Exercise directions:
Restate the listing below word for word; no picture is to be carried over.

┄┄┄┄┄┄

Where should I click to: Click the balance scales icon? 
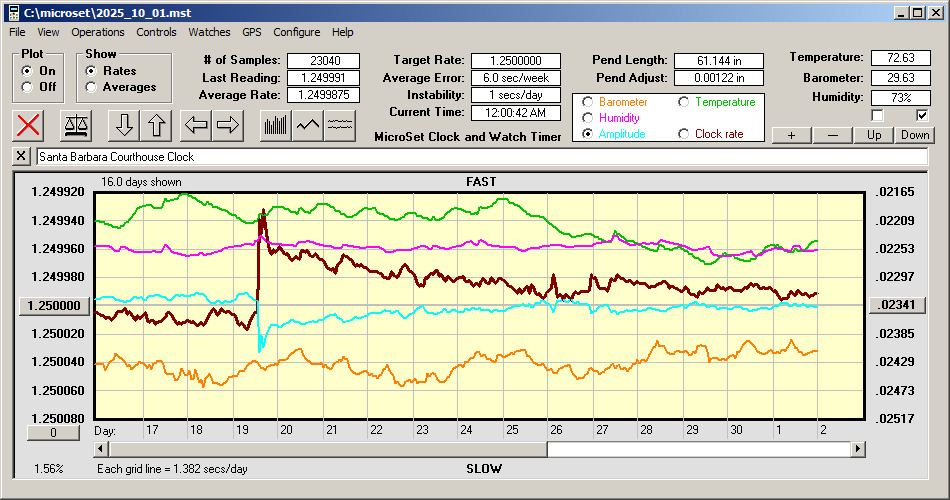tap(75, 125)
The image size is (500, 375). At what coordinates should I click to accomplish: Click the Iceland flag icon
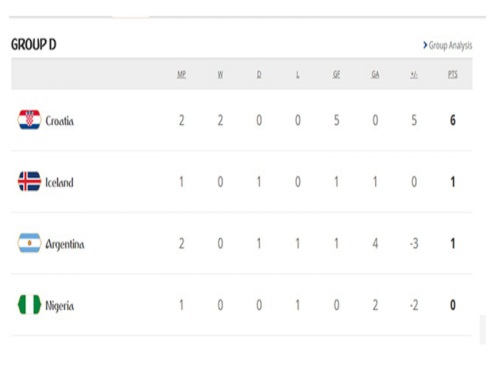[29, 181]
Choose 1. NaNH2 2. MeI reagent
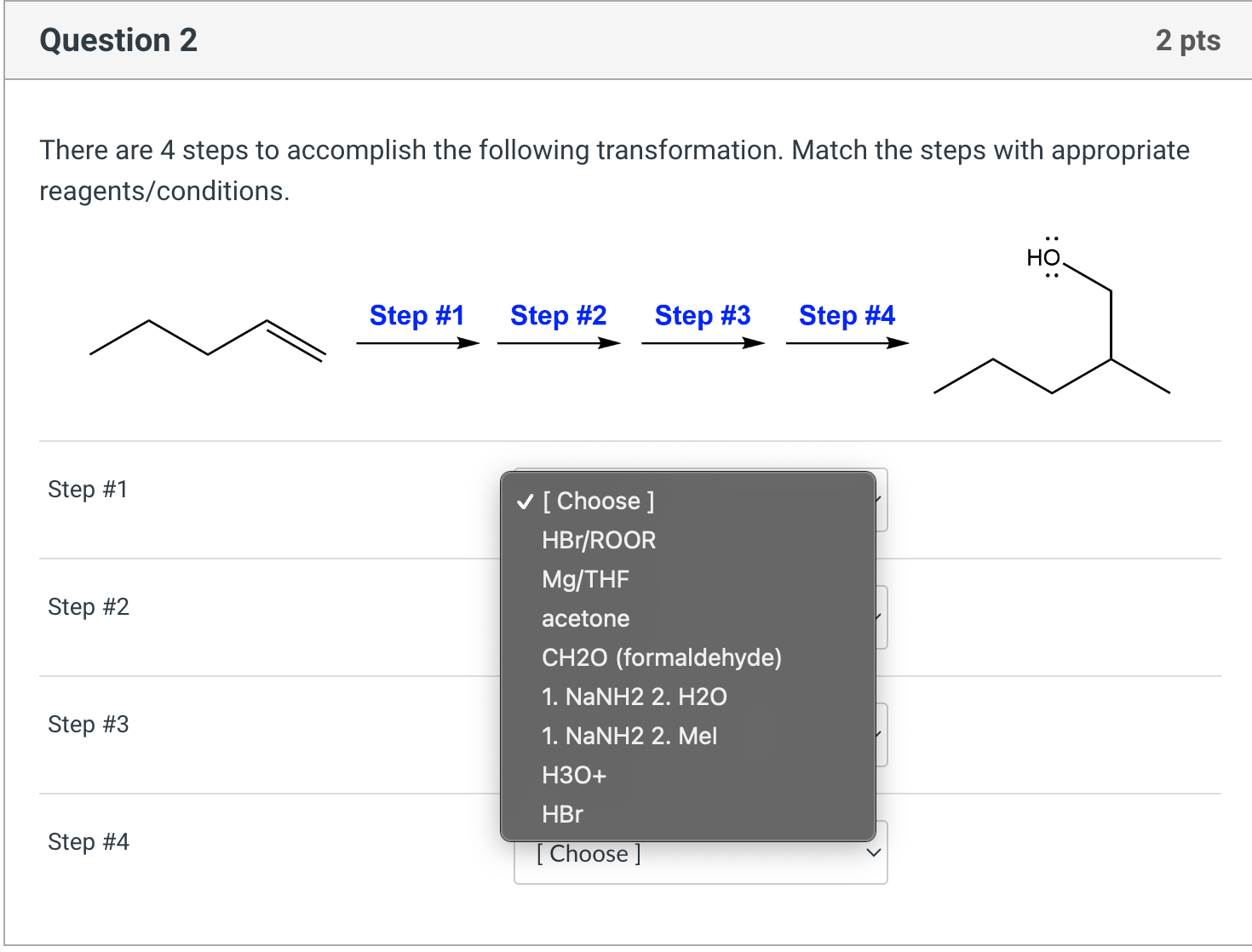 click(629, 736)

┄┄┄┄┄┄

Exercise solution:
Where should I click to: Click the balance scales icon? 
tap(75, 125)
The image size is (500, 375). At what coordinates should I click to accomplish: Click the Iceland flag icon
[29, 181]
Choose 1. NaNH2 2. MeI reagent
 click(629, 736)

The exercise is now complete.